Task statement
Resume the forum thread on Nagios server performance, picking up right after its last post.

Text
Page 1 of 1

Nagios Server Performance Issues

Posted: Thu May 08, 2014 10:09 pm
by Fred Kroeger
Yes... it's the old Nagios Server Performance issues post again......
I've implemented all the good things like RAMDisk, folowed all the performance tuning tips, etc. and all has been working really well.
However, recently, we've had excessive CPU utilisation on a Nagios VM.
It also appears that this is related to when the Nagios service is restarted after a config change.
I've attached a graph showing the CPU Utilisation . At about 10am yesterday, Nagios was restarted. CPU "User" shoots up & CPU Idle goes to almost zero.
I restarted Nagios again at 08:00 this morning and User goes down to its normal level and Idle increases to normal.

Looking at the process stats on the server, I can't find any process that is using this extra CPU which is really frustrating. I thought perhaps that the MySQL database was responsible, but of course that doesn't get restarted when the Nagios service is restarted. I even ran a DB repair but it made no difference.

I know that this is difficult for you to fault find especially as it isn't always present. I guess what I'm asking for is any clues to look for or for tips if anyone has had similar issues.

I am running NagiosXI 2012R2.8c with 280 Hosts and 2,300 Services

regards... Fred

Re: Nagios Server Performance Issues

Posted: Fri May 09, 2014 9:03 am
by tmcdonald
I'm not seeing the attachment, but I would take a look at the type of checks you are running. ESX and WMI checks can be hogs, and check_by_ssh doesn't always play nice either.

Re: Nagios Server Performance Issues

Posted: Sun May 11, 2014 9:56 pm
by Fred Kroeger
Sorry about the attachment - just tried to upload it again & discovered that I can't upload pdf files.
Yes I'm already "renicing" any CPU hog - but the problem is that when this issue starts, I can't identify any particular process that could be responsible.
I would also expect that this issue would always be consistent as the same monitors are always being scheduled. So restarting the Nagios service shouldn't change any of the monitors.
As you can see from the CPU graph it is so obvious when the Nagios service gets restarted.

regards... Fred

Re: Nagios Server Performance Issues

Posted: Mon May 12, 2014 10:44 am
by sreinhardt
Would we be correct in understanding that the blue area on the left is a single restart, and the one(s) in the middle are from multiple restarts? To be fair, I would expect load increases for a little bit when nagios is restarted, as it has to recompile all of your configs, figure out templating and inheritance, which can both take a bit and take some resources. However I did want to start by confirming, that this is not happening for 6 hours straight due to one restart.

Re: Nagios Server Performance Issues

Posted: Mon May 19, 2014 10:02 pm
by Fred Kroeger
The start and the end of each of the "blue" sections corresponds to a single Nagios restart.

The left and right edges of the graph are what it looks like normally.

Listed records
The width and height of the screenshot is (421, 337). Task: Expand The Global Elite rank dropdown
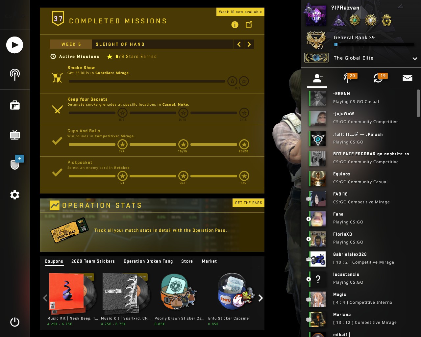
---
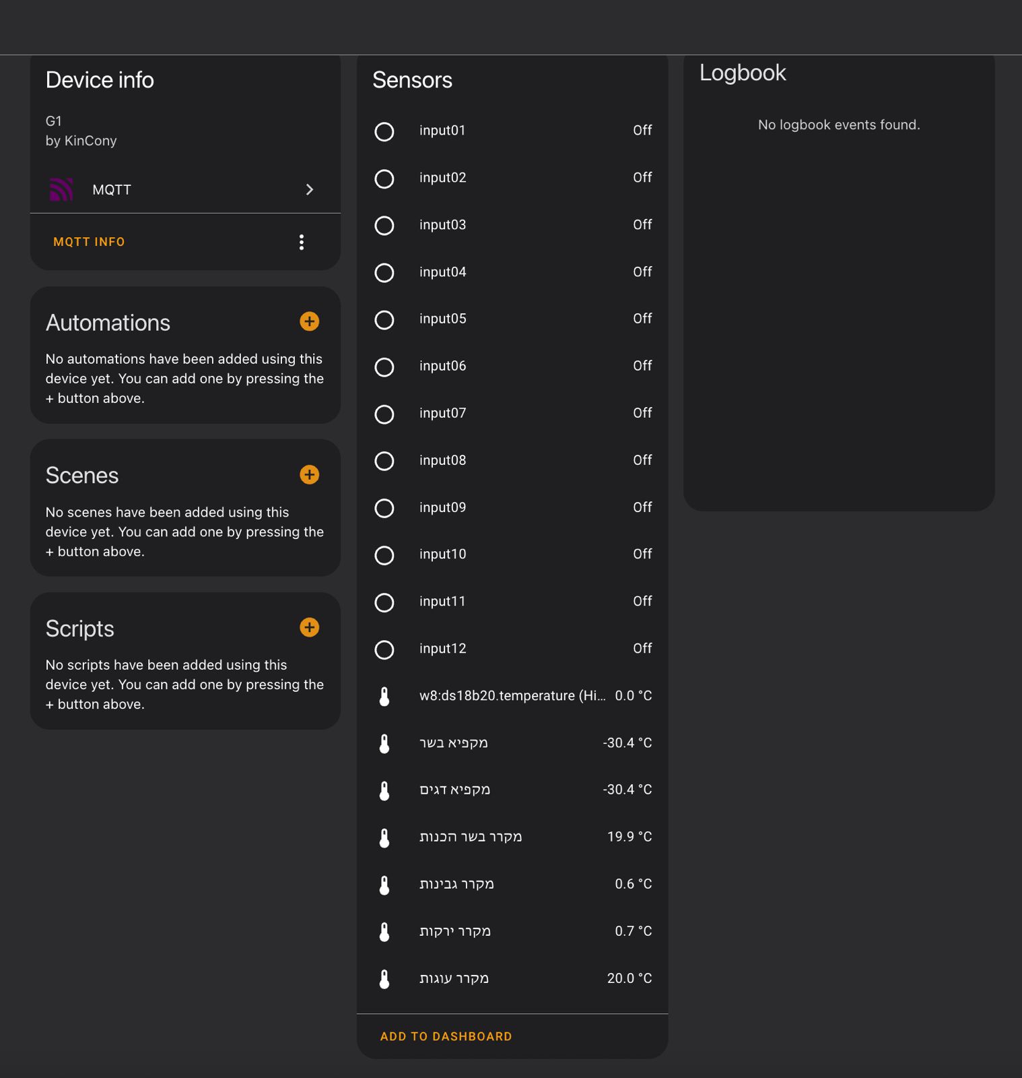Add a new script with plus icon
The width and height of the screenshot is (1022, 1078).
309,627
...
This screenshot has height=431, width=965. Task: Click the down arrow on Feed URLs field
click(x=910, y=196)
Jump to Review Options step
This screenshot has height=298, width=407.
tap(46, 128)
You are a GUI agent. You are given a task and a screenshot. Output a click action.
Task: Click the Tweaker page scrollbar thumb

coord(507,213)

Response to the exercise
During the period of high usr CPU, there is no indication via top that a nagios processs is hogging all the recources. It was only when I applied a config change and then noticed that the utilisation had returned to normal that I started to suspect the nagios service. As I mentioned previously, I did try & restart the mysqld service (as it had used a large amount of CPU time ) but that didn't make any difference.

I appreciate that this may be impossible to diagnose as I haven't had this experience on any of the other 9 Nagios servers I'm running. One even is on the same ESX host and shares the same SAN. I'm just putting this "out there" in case anyone else has had a similar experience.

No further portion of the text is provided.